[EXERCISE DETAILS]: Each line of the data below that carries the word "computer" needs to be copied.

━━━━━ INPUT DATA ━━━━━

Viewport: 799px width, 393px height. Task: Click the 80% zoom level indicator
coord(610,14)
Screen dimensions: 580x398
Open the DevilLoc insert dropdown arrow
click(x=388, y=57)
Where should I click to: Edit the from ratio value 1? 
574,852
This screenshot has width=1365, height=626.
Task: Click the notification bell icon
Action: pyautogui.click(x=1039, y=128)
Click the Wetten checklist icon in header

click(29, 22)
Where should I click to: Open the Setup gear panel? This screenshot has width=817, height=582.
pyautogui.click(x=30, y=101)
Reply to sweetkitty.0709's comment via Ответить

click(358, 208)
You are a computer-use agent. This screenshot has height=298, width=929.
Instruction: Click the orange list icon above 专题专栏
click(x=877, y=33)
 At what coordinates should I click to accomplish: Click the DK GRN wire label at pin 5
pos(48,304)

━━━━━
━━━━━ INPUT DATA ━━━━━

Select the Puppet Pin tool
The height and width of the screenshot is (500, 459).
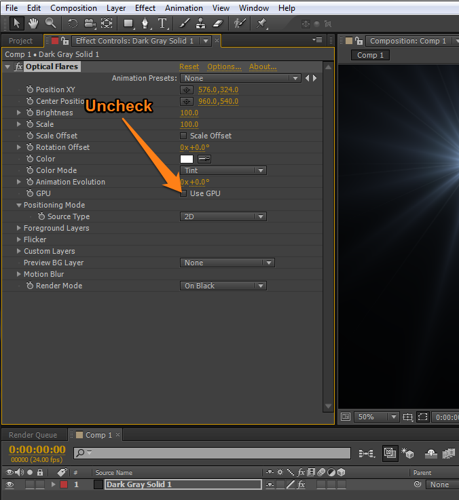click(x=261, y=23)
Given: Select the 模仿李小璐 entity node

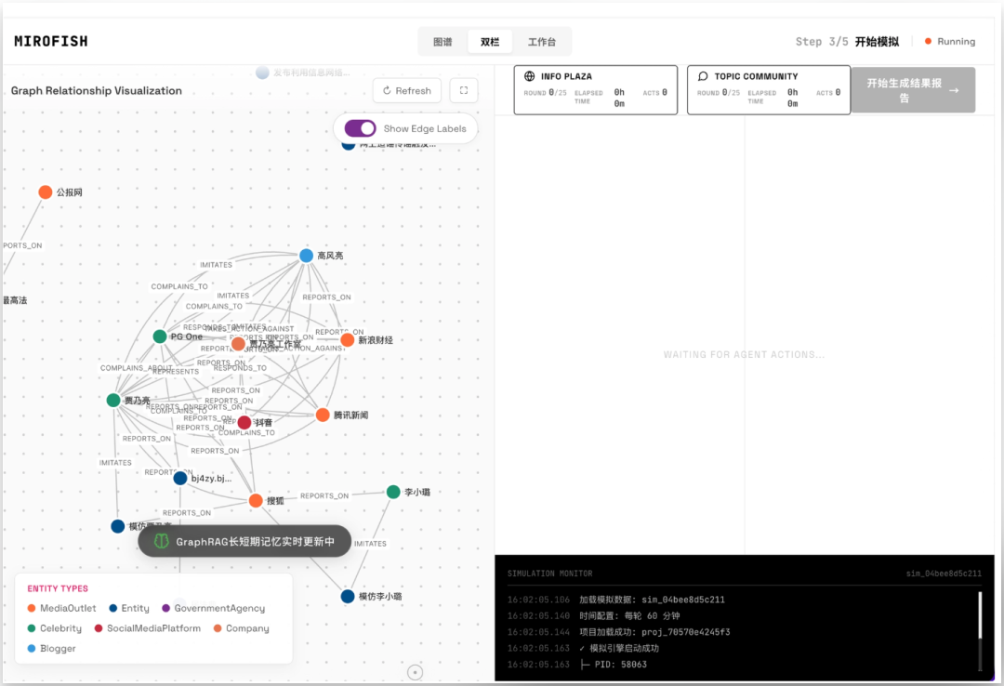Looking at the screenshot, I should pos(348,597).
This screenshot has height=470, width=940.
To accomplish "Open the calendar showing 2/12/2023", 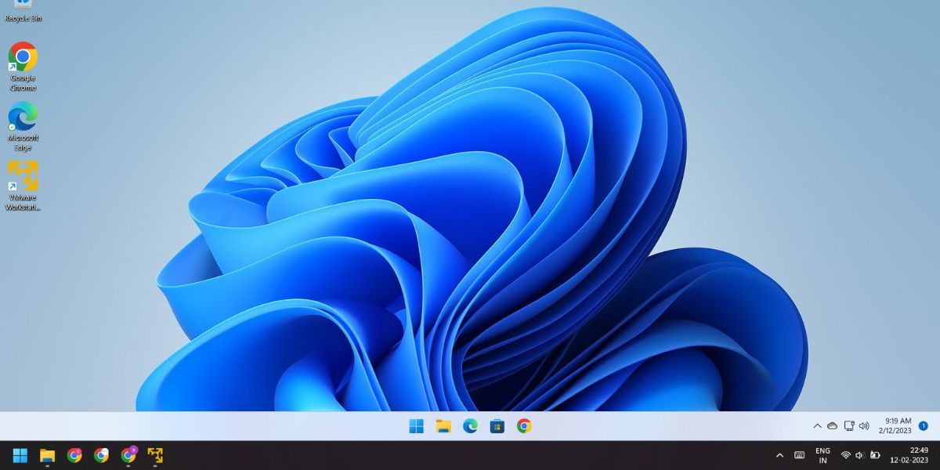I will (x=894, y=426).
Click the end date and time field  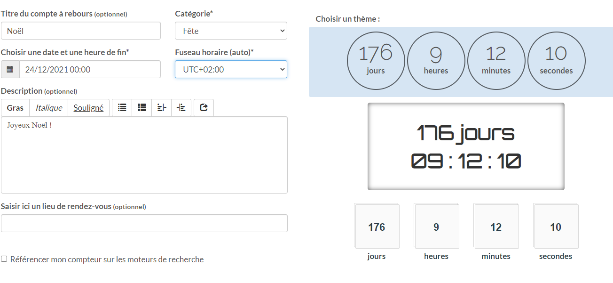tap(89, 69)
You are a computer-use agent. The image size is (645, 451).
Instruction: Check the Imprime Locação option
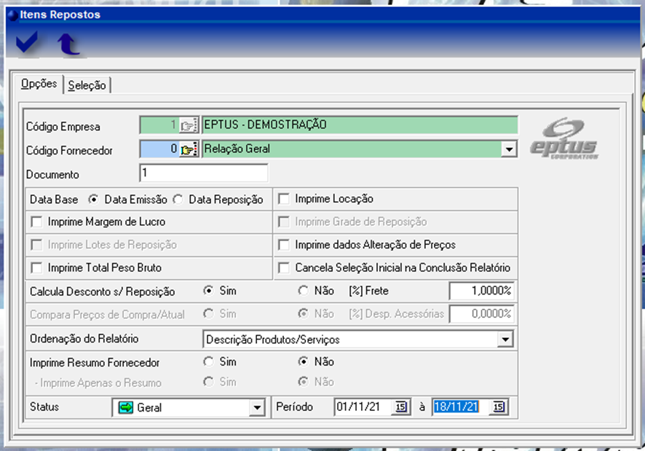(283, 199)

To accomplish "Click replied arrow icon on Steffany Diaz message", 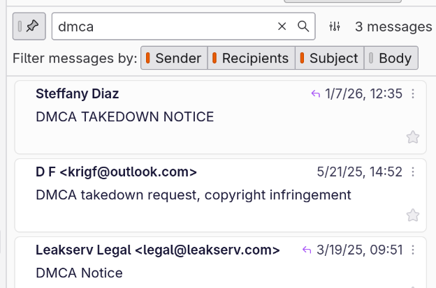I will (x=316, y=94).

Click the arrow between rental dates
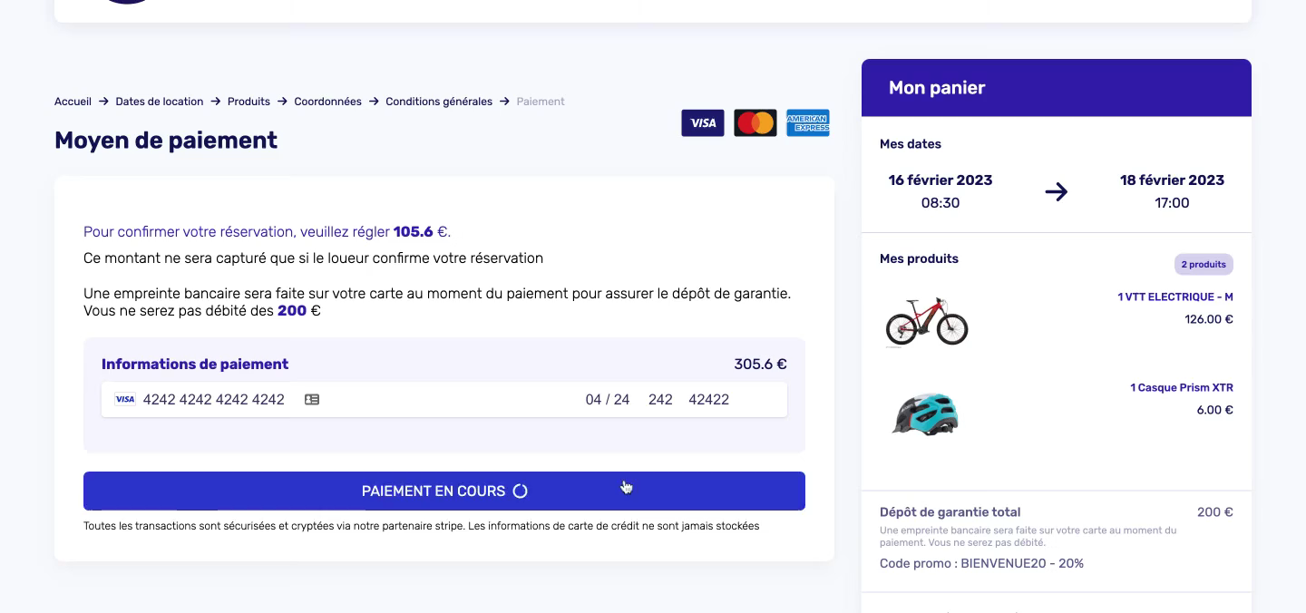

━━━━━

[TASK OUTPUT]:
You are a computer-use agent. This screenshot has height=298, width=929.
You are a computer-use agent. The image size is (645, 451).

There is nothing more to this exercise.